Wybrany fragment ->
/---
Kampania dwa i pół

dodano: 
02.07.2010
komentarzy: 
0

Historia kampanii wyborczych dzieli się na trzy ery: propagandową, sprzedażową i produktową. Polska jest obecnie w erze 2 i pół – czytamy w Dzienniku Gazecie Prawnej.

Jak mówi dr Olgierd Annusewicz, w pierwszej kampanii wyborczej wystarczały jedynie hasła wyborcze i idee. Z kolei kampanii w 1995 roku miała już charakter sprzedażowy. W tej „konkurencji” lepiej zaprezentował się Aleksander Kwaśniewski, którego błękitne koszule i opalenizna przeszły już chyba do historii. „Dziś najpierw sprawdzają, czego chcą wyborcy, by według ich oczekiwań kandydata wyprodukować” – tak przygotowania sztabów wyborczych opisuje Katarzyna Skrzydłowska–Kalukin. I rzeczywiście ostatnie kampanie, wyglądają właśnie w ten sposób, choć jak przyznaje dr Annusewicz, polskim strategiom daleko do zabiegów stosowanych w kampaniach USA.
\---
Podane informacje ->
/---
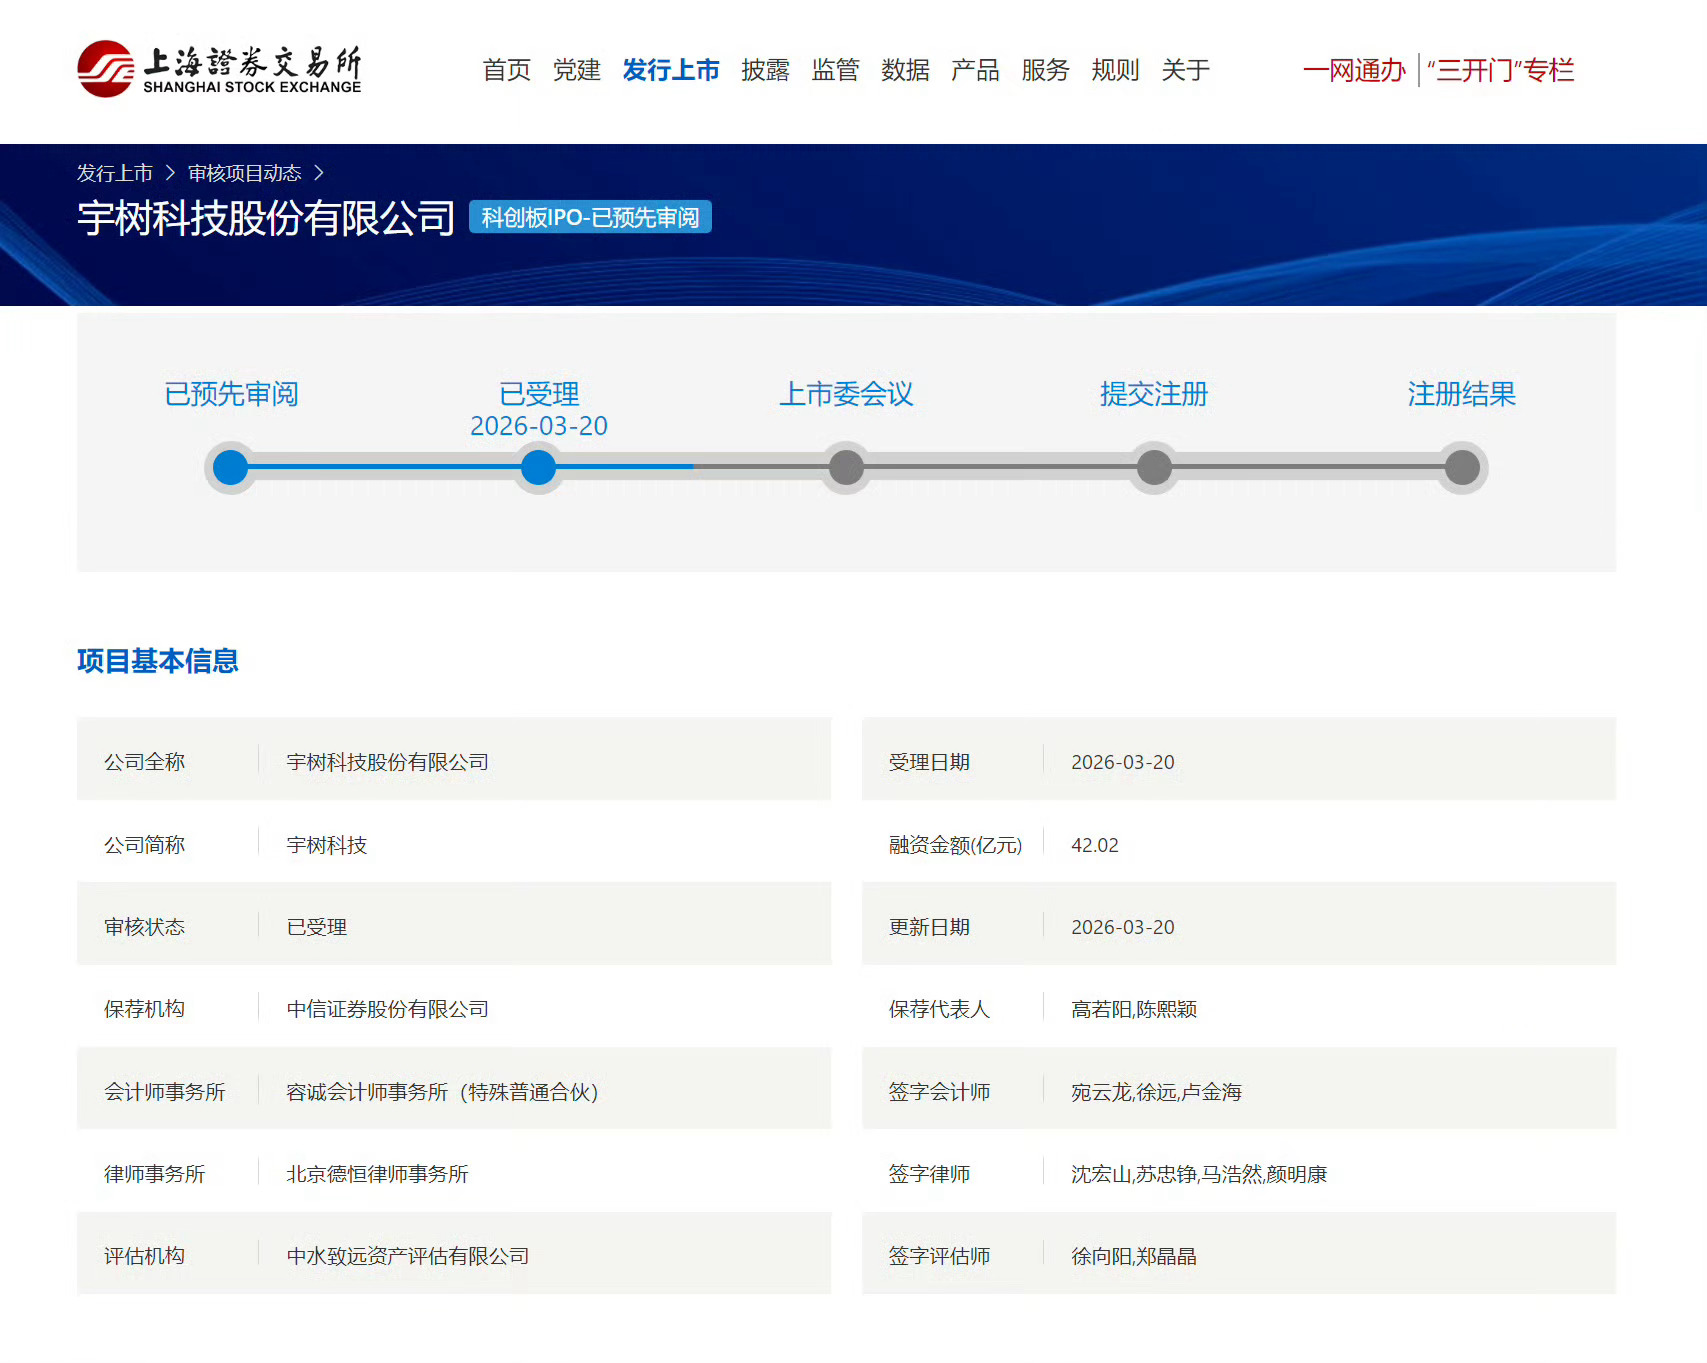Image resolution: width=1707 pixels, height=1363 pixels.
Task: Open the 关于 navigation item
Action: [x=1184, y=70]
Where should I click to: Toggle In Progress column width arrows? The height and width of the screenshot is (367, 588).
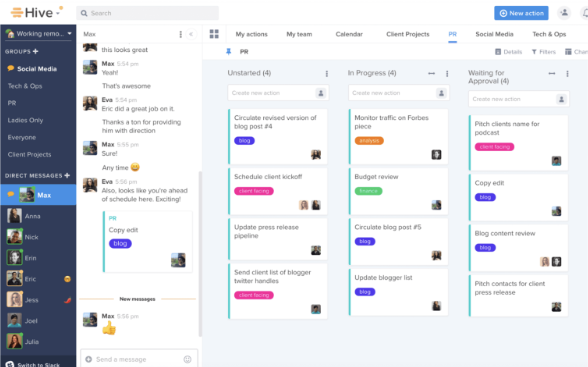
\---
Polecenie -> Wymień wszystkie ery, na które według tekstu o kampaniach wyborczych dzieli się historia kampanii.

Wynik ćwiczenia -> Era propagandowa, era sprzedażowa i era produktowa.